The Computers are Listening
How the NSA Converts Spoken Words Into Searchable Text
How the NSA Converts Spoken Words Into
Searchable Text
Most people realize that emails and other digital
communications they once considered private can now become part of their
permanent record.
But even as they increasingly use apps that understand what they say, most
people don’t realize that the words they speak are not so private anymore,
either.
Top-secret documents from the archive of former NSA contractor Edward
Snowden show the National Security Agency can now automatically recognize the
content within phone calls by creating rough transcripts and phonetic
representations that can be easily searched and stored.

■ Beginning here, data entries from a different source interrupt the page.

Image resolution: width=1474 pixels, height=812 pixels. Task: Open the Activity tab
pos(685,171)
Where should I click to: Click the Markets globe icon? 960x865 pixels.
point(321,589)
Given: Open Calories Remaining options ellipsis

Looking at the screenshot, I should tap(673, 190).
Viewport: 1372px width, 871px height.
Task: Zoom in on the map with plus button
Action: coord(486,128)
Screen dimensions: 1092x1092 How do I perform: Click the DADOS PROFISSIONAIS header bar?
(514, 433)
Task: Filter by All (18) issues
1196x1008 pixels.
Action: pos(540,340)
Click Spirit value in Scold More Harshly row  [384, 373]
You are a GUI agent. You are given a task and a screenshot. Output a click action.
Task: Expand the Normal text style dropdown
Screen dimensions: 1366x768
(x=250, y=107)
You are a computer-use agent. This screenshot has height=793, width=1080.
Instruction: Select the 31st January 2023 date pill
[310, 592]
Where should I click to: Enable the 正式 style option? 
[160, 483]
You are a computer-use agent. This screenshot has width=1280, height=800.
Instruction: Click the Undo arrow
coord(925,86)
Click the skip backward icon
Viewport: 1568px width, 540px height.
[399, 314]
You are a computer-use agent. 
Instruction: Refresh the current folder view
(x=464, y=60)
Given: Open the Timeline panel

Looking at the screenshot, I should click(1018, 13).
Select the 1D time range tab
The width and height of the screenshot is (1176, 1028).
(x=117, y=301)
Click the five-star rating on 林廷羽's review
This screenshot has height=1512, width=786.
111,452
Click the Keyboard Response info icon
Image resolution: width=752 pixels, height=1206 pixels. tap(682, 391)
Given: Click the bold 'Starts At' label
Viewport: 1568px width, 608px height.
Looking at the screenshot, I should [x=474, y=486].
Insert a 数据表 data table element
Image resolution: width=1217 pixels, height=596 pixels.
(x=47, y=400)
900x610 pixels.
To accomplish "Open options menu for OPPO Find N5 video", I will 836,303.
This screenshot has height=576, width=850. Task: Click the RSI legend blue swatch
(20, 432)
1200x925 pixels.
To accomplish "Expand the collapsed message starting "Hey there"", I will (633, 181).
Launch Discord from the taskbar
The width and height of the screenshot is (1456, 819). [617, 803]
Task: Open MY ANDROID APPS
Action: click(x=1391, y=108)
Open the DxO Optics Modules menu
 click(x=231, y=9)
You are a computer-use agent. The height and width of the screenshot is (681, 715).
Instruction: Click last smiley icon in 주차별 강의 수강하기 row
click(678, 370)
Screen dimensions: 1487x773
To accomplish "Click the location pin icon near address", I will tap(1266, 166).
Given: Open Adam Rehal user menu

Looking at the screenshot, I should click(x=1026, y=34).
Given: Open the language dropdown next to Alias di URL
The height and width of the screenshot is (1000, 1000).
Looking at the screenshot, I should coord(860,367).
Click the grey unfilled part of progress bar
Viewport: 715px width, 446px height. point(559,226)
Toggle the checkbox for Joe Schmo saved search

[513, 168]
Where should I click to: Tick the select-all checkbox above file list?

The documents show NSA analysts celebrating the development of what they
called “Google for Voice” nearly
a decade ago .
Though perfect transcription of natural conversation apparently remains the
Intelligence Community’s “holy grail ,”
the Snowden documents describe
extensive use of keyword searching as well as computer programs designed to
analyze and “extract” the content of voice conversations, and even use
sophisticated algorithms to flag conversations of interest.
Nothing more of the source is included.